Neighbor Joining algorithm: why n-2?
1
0
Entering edit mode
5.2 years ago
michael • 0

I have been looking into how the neighbor joining algorithm works and I have two questions about the first step, i.e. computing the matrix Q using the following formula:

Q(i,j) = (n - 2)d(i,j) - Σd(i,k) - Σd(j,k)

Where both summations are from k = 1 to n, n is the number of taxons, d() is the distance between two elements and i and j are specific taxons.

From my understanding this formula creates a new matrix containing the distance between leaves i and j multiplied by (n-2). From this value we subtract the total distance from i to all other nodes and the total distance from j to all other nodes. This gives us a sense of how far away any given pair of nodes is from all other clusters.
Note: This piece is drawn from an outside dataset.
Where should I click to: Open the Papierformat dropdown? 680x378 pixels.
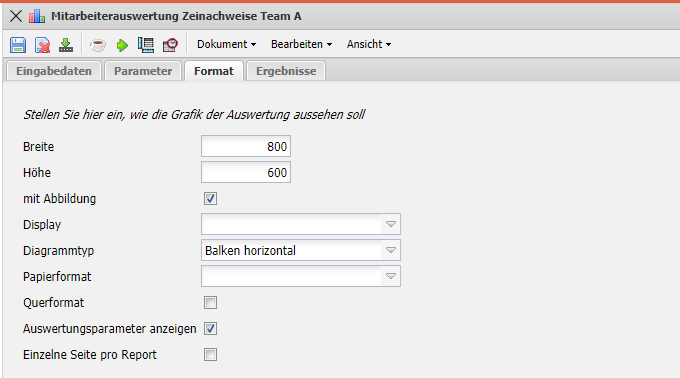pos(301,276)
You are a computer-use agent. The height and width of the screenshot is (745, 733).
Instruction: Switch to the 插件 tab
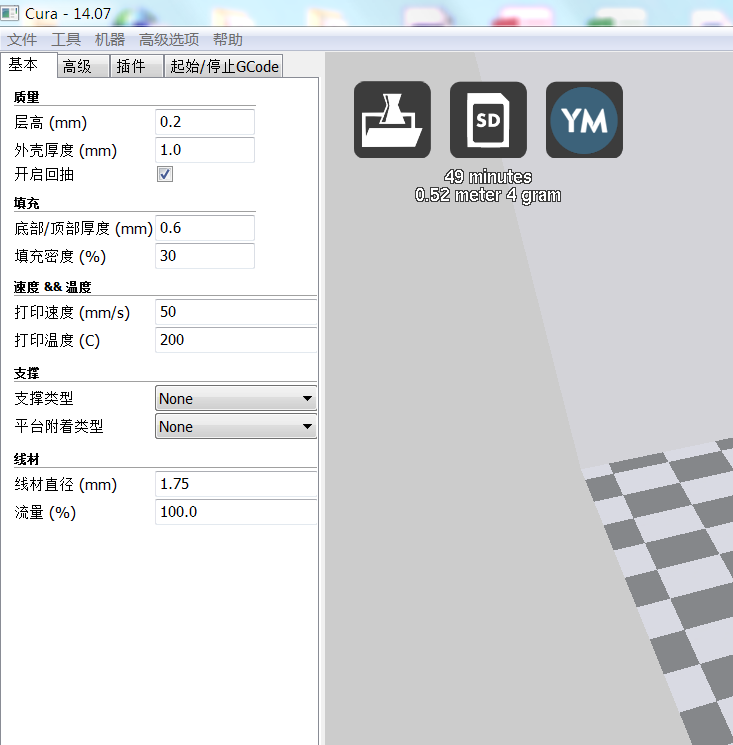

I think we are using the term (n-2) as a scaling factor to ensure that the value calculated by the two sums does not dominate the result. If this is the case, why is it n-2 and not n-1 or just n?

Finally, I have also encountered the following formula for Q:

Q(i,j) = d(i,j) - 1/(n-2)Σd(i,k) - 1/(n-2)Σd(j,k)

Are these two formulas equivalent? If so why?

Thank you.

neighbor-joining phylogenetics evolution • 2.0k views
0
Entering edit mode

This is not a scaling factor, it comes from doing the sum over all leaves except i and j.

2
Entering edit mode
5.2 years ago
kloetzl ★ 1.1k

All of my references have a different notation, but I will try to answer anyway.

If this is the case, why is it n-2 and not n-1 or just n?

You kind of answered the question yourself in the paragraph above. You want (try to) to fuse two nodes i and j into a new node p. By doing that you remove one edge from the tree, hence n-1. Knock off another -1 for each "self distance" i.e. value of 0 in the sum, thus n-2.

Are these two formulas equivalent? If so why?

They differ only by a factor of n-2. However, what it most important is to join the nodes with the minimum distance; and that doesn't change.